The Kodiak History Museum, until 2019 known as the Baranov Museum, is a history museum at 101 East Marine Way in Kodiak, Alaska. It is located in a National Historic Landmark building known as the Russian-American Magazin[sic] and the Erskine House, which also houses the office of the Kodiak Historical Society. Built c. 1810, the building is the oldest of four surviving building constructed by the Russians when Alaska was a Russian territory. The museum's collections and exhibits are focused on the history of the Kodiak Archipelago and the Aleutian Islands, with particular focus on the Russian and early American periods. The museum's current director is Kristin O'Lear.

==Architecture and building history==
The community now known as Kodiak was established in 1793 as Pavlovsk; it was the first permanent Russian settlement in North America, and served as its territorial capital until 1808. This building was built in the first decade of the 19th century as a storage facility (or "magazin") by the Russian American Company. When Alaska came under American control, the building was purchased by the Alaska Commercial Company, which continued the business operations previously engaged in by the Russians. In 1911 the building was sold to W. J. Erskine, who used the building as a private residence, constructing a new stone foundation for the building and enclosing its porch. He sold it in 1948 to a company which rented it out. After the 1964 Alaska earthquake and tsunami damaged the city, the building was acquired by a government redevelopment authority. Ownership was eventually transferred to the city, which leased it in 1967 to the Kodiak Historical Society. The society has since maintained the property, using it for office space and as a museum. The building was declared a National Historic Landmark in 1962, and listed on the National Register of Historic Places in 1966.
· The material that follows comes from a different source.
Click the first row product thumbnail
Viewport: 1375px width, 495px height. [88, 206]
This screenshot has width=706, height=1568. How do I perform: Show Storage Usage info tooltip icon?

The building is a large rectangular log structure, now resting on a concrete foundation (replacing Erskine's stone foundation). It is 2 1/2 stories in height, 36 feet deep and 72 ft wide, with a projecting front porch that is partially glassed in. It is finished in horizontal redwood siding, which covers older siding which may be Russian in origin. It has a steeply pitched gable roof, which is pierced on its main (southern) elevation by a single gabled dormer. The building's interior has been extensively altered to accommodate the historical society's uses, but much of its older fabric is still evident. The interior was originally divided into two large chambers separated by a log dividing wall that is still extant (with doorways cut through it at a later date), and the material that makes up the stairwell to the second floor also appear to be original. The upstairs has flooring that appears to be typical Russian manufacture.